---------- INPUT DATA

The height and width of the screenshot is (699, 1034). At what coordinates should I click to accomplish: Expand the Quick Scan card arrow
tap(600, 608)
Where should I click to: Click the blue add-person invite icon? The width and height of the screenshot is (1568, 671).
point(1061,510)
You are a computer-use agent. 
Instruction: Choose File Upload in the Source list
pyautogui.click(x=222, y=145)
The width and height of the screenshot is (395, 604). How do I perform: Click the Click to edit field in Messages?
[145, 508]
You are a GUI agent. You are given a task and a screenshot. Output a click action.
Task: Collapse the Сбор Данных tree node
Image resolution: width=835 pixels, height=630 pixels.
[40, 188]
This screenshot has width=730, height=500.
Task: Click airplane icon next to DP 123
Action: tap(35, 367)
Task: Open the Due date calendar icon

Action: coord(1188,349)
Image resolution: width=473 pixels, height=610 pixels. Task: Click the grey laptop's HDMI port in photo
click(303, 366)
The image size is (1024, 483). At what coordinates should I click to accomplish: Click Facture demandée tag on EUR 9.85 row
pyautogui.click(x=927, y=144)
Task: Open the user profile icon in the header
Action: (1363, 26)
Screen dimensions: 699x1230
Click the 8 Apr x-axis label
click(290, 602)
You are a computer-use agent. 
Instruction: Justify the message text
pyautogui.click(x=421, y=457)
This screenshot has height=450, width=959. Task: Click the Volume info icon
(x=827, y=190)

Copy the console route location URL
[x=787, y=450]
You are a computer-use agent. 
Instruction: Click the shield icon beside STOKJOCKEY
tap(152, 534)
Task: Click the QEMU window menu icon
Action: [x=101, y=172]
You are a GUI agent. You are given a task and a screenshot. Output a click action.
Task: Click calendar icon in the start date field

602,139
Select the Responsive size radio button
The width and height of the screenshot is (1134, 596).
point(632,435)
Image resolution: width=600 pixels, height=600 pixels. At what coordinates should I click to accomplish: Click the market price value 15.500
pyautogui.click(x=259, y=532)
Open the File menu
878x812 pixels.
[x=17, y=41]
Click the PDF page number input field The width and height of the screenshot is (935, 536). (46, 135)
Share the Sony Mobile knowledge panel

--------------------

* _WHAT IS BEING ASKED_
The only output should be the lines from the one containing "Instruction: Justify the message text" through the final line of the material above, copied exactly.

* _COMPLETED EXERCISE_
Instruction: Justify the message text
pyautogui.click(x=421, y=457)
This screenshot has height=450, width=959. Task: Click the Volume info icon
(x=827, y=190)

Copy the console route location URL
[x=787, y=450]
You are a computer-use agent. 
Instruction: Click the shield icon beside STOKJOCKEY
tap(152, 534)
Task: Click the QEMU window menu icon
Action: [x=101, y=172]
You are a GUI agent. You are given a task and a screenshot. Output a click action.
Task: Click calendar icon in the start date field

602,139
Select the Responsive size radio button
The width and height of the screenshot is (1134, 596).
point(632,435)
Image resolution: width=600 pixels, height=600 pixels. At what coordinates should I click to accomplish: Click the market price value 15.500
pyautogui.click(x=259, y=532)
Open the File menu
878x812 pixels.
[x=17, y=41]
Click the PDF page number input field The width and height of the screenshot is (935, 536). (46, 135)
Share the Sony Mobile knowledge panel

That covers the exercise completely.